To evaluate the clinical efficacy and the effects on the quality of life of iloprost, a prostacyclin analogue, used according to a new protocol in patients with Raynaud's phenomenon secondary to systemic sclerosis.Methods
In this randomized study, we treated 30 patients with iloprost, given by intravenous infusion, at progressively increasing doses (from 0.5 to 2 ng/kg/min) over a period of 6 h each day for 10 days in two consecutive weeks, with repeated cycles at regular intervals of 3 months for 18 months. The results were compared with those obtained in 30 other patients who received the same drug but with different dosing schemes.Results
The total average daily duration of the attacks, the average duration of a single attack and the average daily frequency of the attacks were reduced significantly in all treatment groups, but the comparison between the groups demonstrated significant differences between patients treated with the new protocol and the others at later times (12 and 18 months).

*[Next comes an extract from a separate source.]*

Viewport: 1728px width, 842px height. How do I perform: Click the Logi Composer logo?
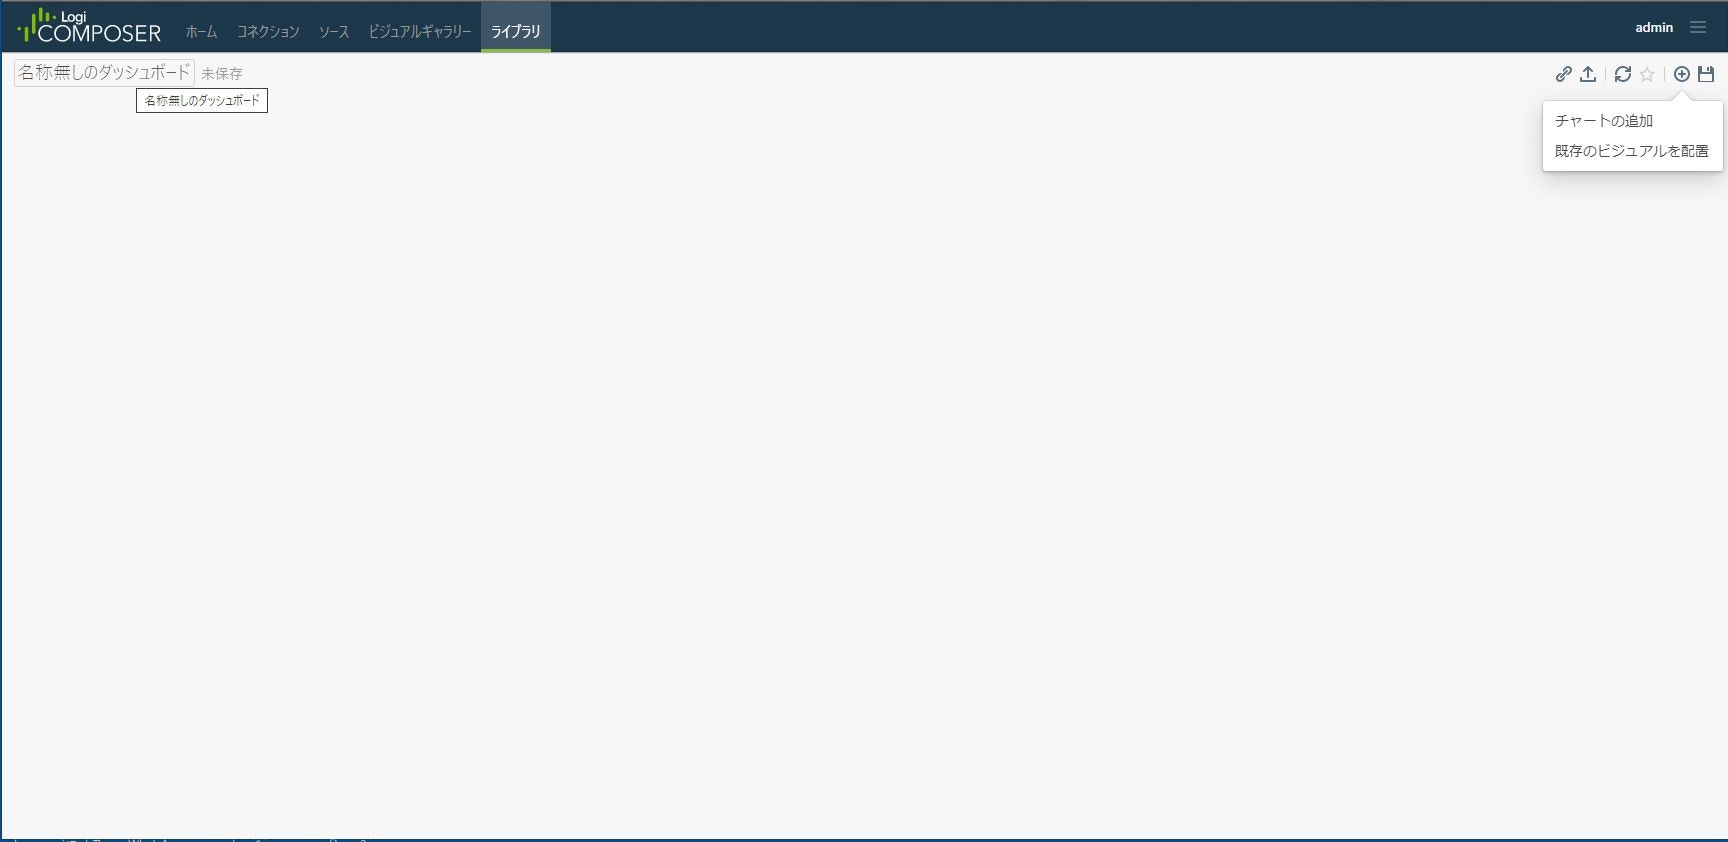pos(89,27)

The effects on the quality of life in the group treated with the new protocol, evaluated with the Short Form-36, demonstrated a marked improvement regarding both the scale relating to the physical aspect of the illness and, especially, the scale relating to the mental aspect.Conclusions
In patients with systemic sclerosis, cyclic intravenous iloprost infusion is efficacious in the treatment of Raynaud's phenomenon. The protocol that we used, compared with others, not only has favourable clinical effects but also leads to a marked improvement in the quality of life.